EXTRACT PROVIDED:
━━━━━━━━━━━━━━━━━━━━━━━━━━━━━━

Extending her argument, Prof Abu-Lughod highlighted an alternative wave where violence brought interdisciplinary collective feminist scholars together with deep region-specific knowledge and critical perspectives on imperial politics. She believed such collaboration has successful implications for feminists to walk in the halls of power in the Global North and has witnessed it for past few decades. She raised denting questions on how does feminist agenda combats Gender-Based Violence, by bringing it to the International Criminal Court, especially in the case of humanitarian intervention in Gaza or Hindu nationalism in India that fueled gender violence. Why are some of the feminist organisations clamouring over intrusion in a campaign to counter violent extremism? Why do some feminist movements turn to the state when the state itself may be a source of violence against women? How the preventive assumption in technologies might be affirming or sustain the dominant rational of power? 

While exploring these questions, Prof Lughod, underlined three strategies to rethink: First, the relations between multiple forums and experiences of gender violence. Second, the Hegelian concept of ‘cunning’, or to be productive in capturing a way of well-meaning and even missionaries feminist commitment of the concept. It addresses all forms of gender violence in world affairs. Third, the interconnected circuit of power along which Gender Based Violence Against Women (GBVAW) travels.

Prof Abu-Lughod highlighted how the power of GBVAW is reflected in various chapters of the edited volume, taking up state apparatus and exploring the discourse, where one can distinguish between GBVAW and the apparatus of global governance. Thus, Gender Violence as a political category speaks about the lived reality of violence and hierarchies in gender relations as these intersect with other forms of oppression. Prof Abu-Lughod, in her intellectual exploration, emphasised opening things up by comparing complex relations, context, and specific range of human experience of harm. She recognises the abilities and the ways gender violence is experienced in different countries, which helps them to think about activism in varied forms.

Prof Abu-Lughod discussed four circuits of power identified in the book, to which the institutionalisation of the feminist agenda seems to have attached itself. First, the global security order. Second, states and state institutions themselves perpetuate gender violence but are selectively punished in international legal institutions. Third, civilisational industries describing as intervening in other parts of the world in the name of humanitarian development. And fourth, mass media, whose gatekeeping and representation support these interventions. Therefore, ‘The Cunning of Gender Violence,’ is based on these four circuits, and questions the existing systems, which are responsible for producing and flourishing the conditions for many forms of gender violence. She explained how apparatus formed slow, structured violence legitimate the state violence, even during war and militarism, when the efficacy depends on the attachment of existing form of power that is responsible for big and slow violence. 

Prof Abu-Lughod, in her concluding remarks, attempted to go beyond questioning, and reflected on thinking beyond laws, resolutions, and policies. She emphasised the need to look at what GBVAW does, starting with the everyday experience of the subject of violence. She pointed out that clues to think otherwise will always come from close listening to those living in their historically specified situation of violence. She outlined an “Alignment in power” that rests on five C’s: Collaboration, Compromise, Collusion, Complicity and Cooptation, and the need to think and start with the everyday experience of the subject of violence.

━━━━━━━━━━━━━━━━━━━━━━━━━━━━━━

STATED PROBLEM: List the five C's on which Prof Abu-Lughod's "Alignment in power" rests, according to the summary of her remarks above.

GIVEN DATA:
━━━━━━━━━━━━━━━━━━━━━━━━━━━━━━

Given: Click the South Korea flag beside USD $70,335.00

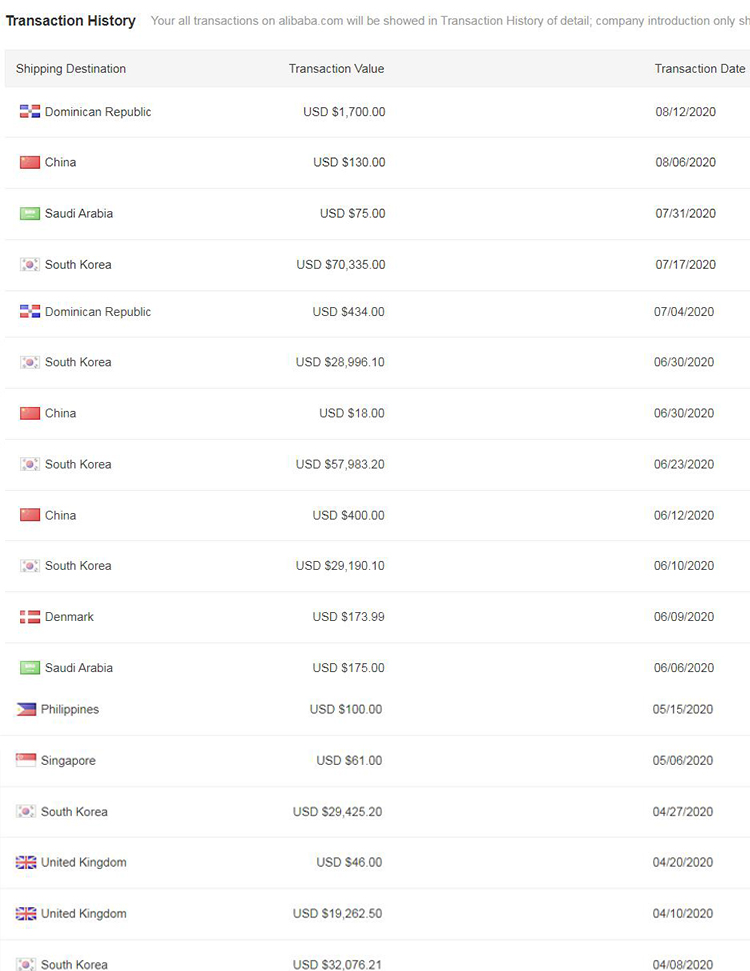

━━━━━━━━━━━━━━━━━━━━━━━━━━━━━━

RESPONSE TO THIS EXERCISE: Collaboration, Compromise, Collusion, Complicity and Cooptation.